Paper Circle operationalizes the modular, agentic principles of LLM-based scientific discovery in a real-world, reproducible, and community-collaborative infrastructure. The explicit, evolving state tracking and provenance enforcement enable fine-grained human-AI feedback loops, transparent error analysis, and deterministic experiment reproducibility. The versatility for offline and massively multi-source online retrieval is crucial for domain-agnostic scalability—directly addressing deficits in coverage and explainability endemic to prior closed, monolithic recommender systems.

A notable theoretical advance is the graph-aware, provenance-preserving analysis pipeline. By integrating PDF chunking, typing, and cross-entity linkage, downstream Q&A and meta-analyses become traceable and modifiable—a prerequisite for advanced meta-scientific workflows, automated literature curation, and collaborative knowledge base construction.

Limitations and Future Work

Alignment between agent-generated reviews and human judgments remains weak, with low inter-rater reliability across scoring dimensions. Larger, more instruction-tuned LLMs somewhat mitigate this, but the problem persists due to the subjective and context-dependent nature of academic peer evaluation. The framework also depends on open APIs and PDF parseability; source completeness and extraction reliability can be bottlenecks.

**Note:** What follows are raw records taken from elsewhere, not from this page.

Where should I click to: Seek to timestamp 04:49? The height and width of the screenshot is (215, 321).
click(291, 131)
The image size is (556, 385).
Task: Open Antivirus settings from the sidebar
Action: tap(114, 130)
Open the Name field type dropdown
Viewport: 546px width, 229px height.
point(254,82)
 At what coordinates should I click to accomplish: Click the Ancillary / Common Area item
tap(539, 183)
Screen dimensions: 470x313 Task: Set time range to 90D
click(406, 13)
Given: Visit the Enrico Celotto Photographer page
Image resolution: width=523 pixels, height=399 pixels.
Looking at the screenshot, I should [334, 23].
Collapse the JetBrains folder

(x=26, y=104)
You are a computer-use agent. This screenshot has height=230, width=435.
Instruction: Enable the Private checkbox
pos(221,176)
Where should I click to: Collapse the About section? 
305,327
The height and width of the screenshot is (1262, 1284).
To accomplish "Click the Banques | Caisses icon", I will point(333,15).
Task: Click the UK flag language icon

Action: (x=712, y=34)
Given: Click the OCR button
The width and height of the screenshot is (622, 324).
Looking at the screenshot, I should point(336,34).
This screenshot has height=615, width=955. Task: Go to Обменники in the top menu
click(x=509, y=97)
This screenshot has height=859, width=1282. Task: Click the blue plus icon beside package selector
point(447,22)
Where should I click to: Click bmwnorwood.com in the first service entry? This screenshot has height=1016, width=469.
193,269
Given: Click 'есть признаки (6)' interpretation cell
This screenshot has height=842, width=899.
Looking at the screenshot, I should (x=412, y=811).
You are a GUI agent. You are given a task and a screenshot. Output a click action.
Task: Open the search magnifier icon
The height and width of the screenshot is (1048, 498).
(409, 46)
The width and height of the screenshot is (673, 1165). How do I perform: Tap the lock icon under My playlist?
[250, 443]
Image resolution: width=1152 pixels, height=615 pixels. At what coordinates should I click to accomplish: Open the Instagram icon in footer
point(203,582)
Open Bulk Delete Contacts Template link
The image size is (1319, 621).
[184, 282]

Future research directions include improved human-AI alignment for review, deeper integration of closed-source models, continual learning with community feedback, and agent-based logic for hypothesis-driven discovery and synthesis.

Conclusion

Paper Circle demonstrates the effectiveness of open, multi-agent architectures for research discovery, analysis, and review. The jointly orchestrated pipelines, traceable to source texts and augmented by reproducible, exportable artifacts, establish a new paradigm for AI-assisted scientific literature management. This modular, extensible foundation is poised for future integrations—potentially enabling broader meta-scientific inference, theory discovery, and collaborative knowledge evolution.